With Rumbie’s expertise in curls, she recommends her R&Co range, which offers optimal hydration and assists in replenishing moisture. Rumbie also loves the Balmain Paris Sun Protection Spray. (Stay tuned for more updates from the salon as a dedicated line to help protect against the harsh Australian sun is on the cards.)

When it comes to finer, straight or slightly wavy hair, Bettina backs 3MoreInches LifeSaver UV Leave-In Treatment. “It promotes healthy hair by helping to repair broken bonds and also has UV protection for strands,” she explains.

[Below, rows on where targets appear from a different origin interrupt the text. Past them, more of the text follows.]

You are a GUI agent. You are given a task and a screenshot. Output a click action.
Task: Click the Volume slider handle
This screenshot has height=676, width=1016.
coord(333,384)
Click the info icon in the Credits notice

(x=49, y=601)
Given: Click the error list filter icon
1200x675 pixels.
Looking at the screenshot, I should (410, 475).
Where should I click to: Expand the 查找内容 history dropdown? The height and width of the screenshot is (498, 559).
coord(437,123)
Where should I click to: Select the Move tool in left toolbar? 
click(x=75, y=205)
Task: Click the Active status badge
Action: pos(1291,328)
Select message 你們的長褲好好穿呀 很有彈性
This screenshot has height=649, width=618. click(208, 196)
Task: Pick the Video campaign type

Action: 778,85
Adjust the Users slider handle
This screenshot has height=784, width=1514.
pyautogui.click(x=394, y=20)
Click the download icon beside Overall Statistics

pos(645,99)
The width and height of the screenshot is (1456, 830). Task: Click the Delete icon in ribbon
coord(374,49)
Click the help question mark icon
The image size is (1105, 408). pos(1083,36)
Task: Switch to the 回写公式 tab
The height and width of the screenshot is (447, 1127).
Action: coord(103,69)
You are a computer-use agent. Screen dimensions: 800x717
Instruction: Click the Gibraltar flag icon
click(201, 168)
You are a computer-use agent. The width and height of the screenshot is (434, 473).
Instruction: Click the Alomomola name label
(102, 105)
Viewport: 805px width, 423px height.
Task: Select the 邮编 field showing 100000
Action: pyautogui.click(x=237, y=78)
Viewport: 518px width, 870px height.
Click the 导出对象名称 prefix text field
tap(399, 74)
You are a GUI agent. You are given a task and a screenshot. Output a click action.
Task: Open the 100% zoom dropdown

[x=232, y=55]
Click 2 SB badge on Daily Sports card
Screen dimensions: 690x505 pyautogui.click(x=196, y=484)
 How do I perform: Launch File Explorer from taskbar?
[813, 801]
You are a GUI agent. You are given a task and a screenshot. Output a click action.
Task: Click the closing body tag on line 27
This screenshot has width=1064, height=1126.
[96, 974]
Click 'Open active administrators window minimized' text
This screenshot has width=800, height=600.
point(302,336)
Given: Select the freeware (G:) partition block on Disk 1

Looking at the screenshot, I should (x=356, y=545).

Like many of my peers, I am a centre-parter day in, day out. I asked Hannah if my choice (to put zero effort into my hair) was putting me at greater risk. “Kind of…,” she offered politely. “The best way to protect your scalp if you don’t wear a hat is to tie it into a ponytail or a bun so that the hair gives you some protection. Or become a hat person.”

This was the resounding response from all three experts as I prodded them on protection from the sun: wear a hat. Don a hat, look for shade, then use protective products as a final step.

I’ve never been much of a hat person, to be honest. They have always looked funny or felt weird, and I loathed my parents for their forceful cap rules. But they were right all along (sometimes they do know best).

For the sake of my locks and precious noggin, it looks like I have no choice but to become one. Hot Girl Summer, meet Hat Girl Summer.